Repeat each entry. Keep every line exactly as it is.

= Beginning of Section =

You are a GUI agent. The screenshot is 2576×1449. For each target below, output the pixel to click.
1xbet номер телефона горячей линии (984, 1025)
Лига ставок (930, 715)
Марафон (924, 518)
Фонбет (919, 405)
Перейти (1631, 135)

= End of Section =

TASK SOLUTION:
You are a GUI agent. The screenshot is 2576×1449. For each target below, output the pixel to click.
1xbet номер телефона горячей линии (984, 1025)
Лига ставок (930, 715)
Марафон (924, 518)
Фонбет (919, 405)
Перейти (1631, 135)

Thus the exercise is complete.